*** Provided data ***
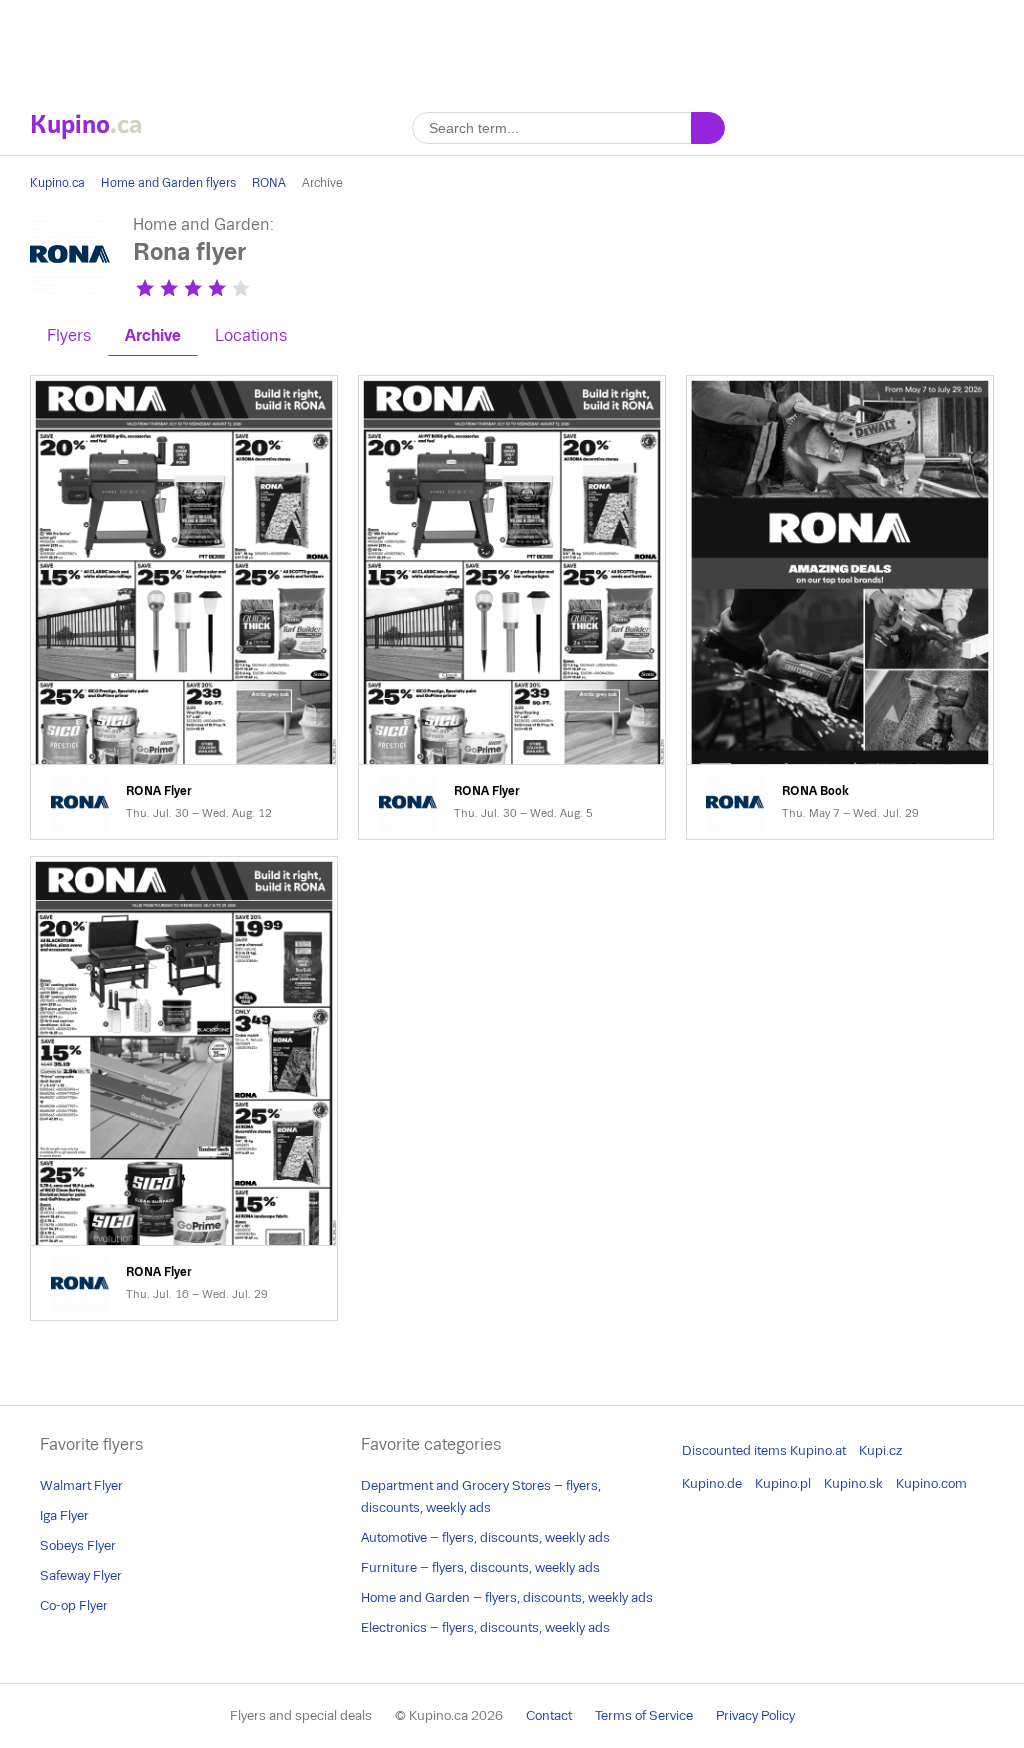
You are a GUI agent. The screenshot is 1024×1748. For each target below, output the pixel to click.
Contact (549, 1715)
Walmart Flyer (81, 1485)
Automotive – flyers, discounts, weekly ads (485, 1537)
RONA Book (840, 607)
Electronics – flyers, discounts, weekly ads (485, 1627)
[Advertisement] (512, 45)
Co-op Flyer (74, 1605)
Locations (251, 335)
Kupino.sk (853, 1483)
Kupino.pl (783, 1483)
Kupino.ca (57, 183)
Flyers (69, 335)
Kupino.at (818, 1450)
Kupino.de (712, 1483)
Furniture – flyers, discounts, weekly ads (480, 1567)
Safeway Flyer (81, 1575)
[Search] (708, 128)
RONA (269, 183)
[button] (145, 288)
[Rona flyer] (70, 289)
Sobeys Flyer (78, 1545)
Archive (153, 335)
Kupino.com (931, 1483)
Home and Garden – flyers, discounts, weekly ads (507, 1597)
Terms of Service (644, 1715)
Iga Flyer (64, 1515)
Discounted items (734, 1450)
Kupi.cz (880, 1450)
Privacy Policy (755, 1715)
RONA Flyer (184, 607)
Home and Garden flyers (168, 183)
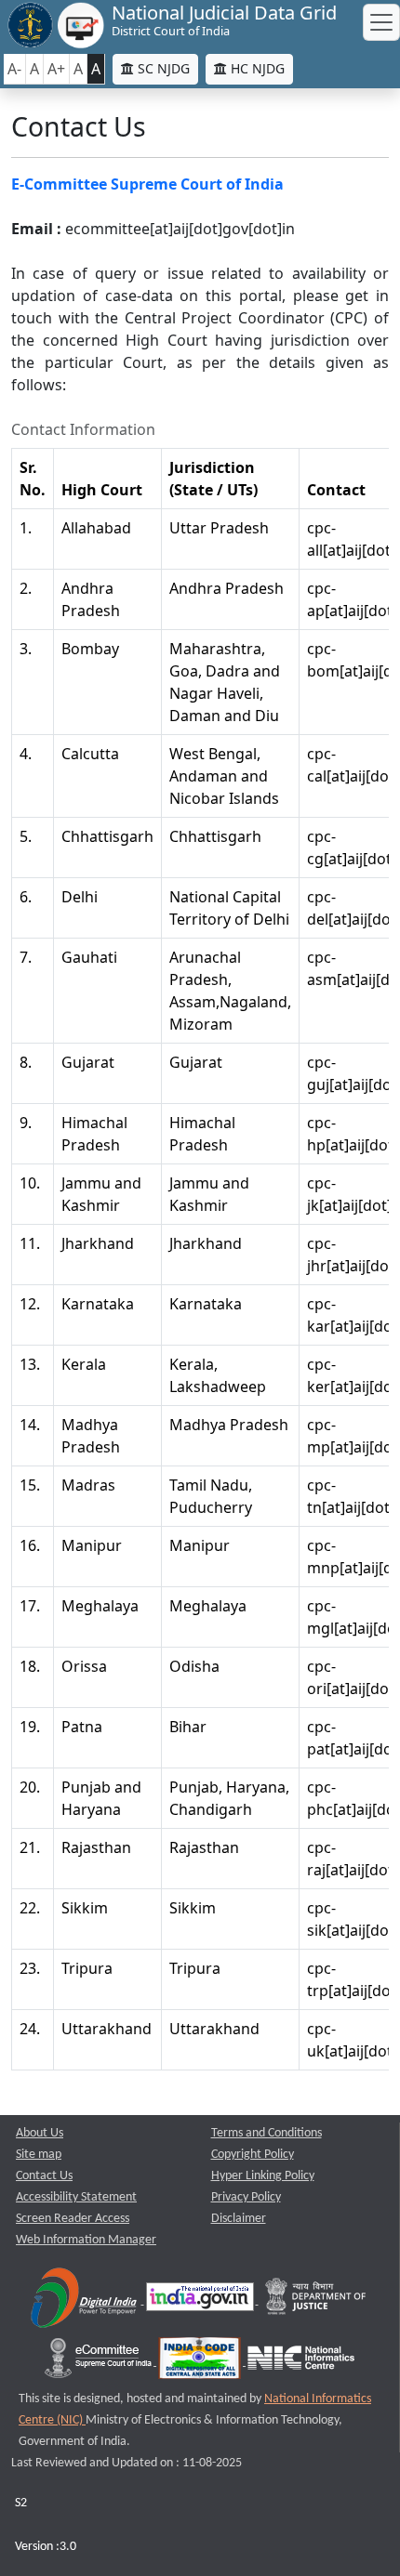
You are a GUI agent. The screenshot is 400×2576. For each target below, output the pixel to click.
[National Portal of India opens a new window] (201, 2300)
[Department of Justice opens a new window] (316, 2300)
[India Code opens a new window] (201, 2362)
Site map (38, 2155)
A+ (56, 69)
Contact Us (44, 2176)
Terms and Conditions (266, 2133)
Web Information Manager (86, 2240)
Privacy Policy (246, 2197)
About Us (39, 2133)
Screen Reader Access (72, 2219)
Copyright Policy (252, 2155)
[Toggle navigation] (381, 22)
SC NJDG (162, 68)
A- (14, 69)
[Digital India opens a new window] (85, 2300)
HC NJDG (256, 68)
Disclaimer (238, 2219)
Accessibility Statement (76, 2197)
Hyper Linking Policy (262, 2176)
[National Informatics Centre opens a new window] (301, 2362)
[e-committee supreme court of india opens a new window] (99, 2362)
*** End of Provided data ***
Filter the entries above down to the lines that hold the word "target", and copy those lines.

▶ Reply to the exercise:
You are a GUI agent. The screenshot is 1024×1748. For each target below, output the pixel to click.
You are a GUI agent. The screenshot is 400×2576. For each target below, output the pixel to click.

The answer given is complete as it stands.